Sunday, March 2, 2008

Column: Scandals of (French) Higher Education

By: The Commentariat at 7:53 pm

[Yeah, you wish you were in Paris right now. But should you be wishing you were going to college there? Reid Hall correspondent Greg Keilin takes a look.] 

My first class in a French school was an L1 (first-year) philosophy class at the Sorbonne. When the professor arrived, ten minutes late in typical Parisian fashion, he began a lecture not on Aristotelian ethics, the subject of the course, but instead on why his students should drop philosophy.

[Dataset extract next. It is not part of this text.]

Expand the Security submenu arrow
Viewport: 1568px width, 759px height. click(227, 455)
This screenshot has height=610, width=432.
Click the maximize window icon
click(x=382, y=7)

Each year, he told us, about six hundred Sorbonne students take the L1 philosophy curriculum; about four hundred are allowed to advance to L2; two hundred move on to L3 (the final year of undergraduate study, in the French system). Though most of that group does graduate, he said, only half receive positions in Masters programs. Roughly fifty percent of Masters graduates are rejected for doctoral candidacy, and only a handful of new PhDs are offered jobs. In short, the odds are that only one out of sixty students in that class will wind up a professor.

As this story demonstrates, the mission of French universities is to separate the wheat from the chaff. Their job is to winnow down the list of potential butchers, bakers, and candlestick makers until only the best and the brightest remain.

The advantage of this approach is that anyone can attend, and cheaply. Public universities are open to every student with a Baccalauréat (high school diploma). Full annual tuition is about 400€ ($607.48, according to this website. -ed.), and scholarships and stipends are available to low-income individuals. As far as equality of opportunity goes, French schools get high marks.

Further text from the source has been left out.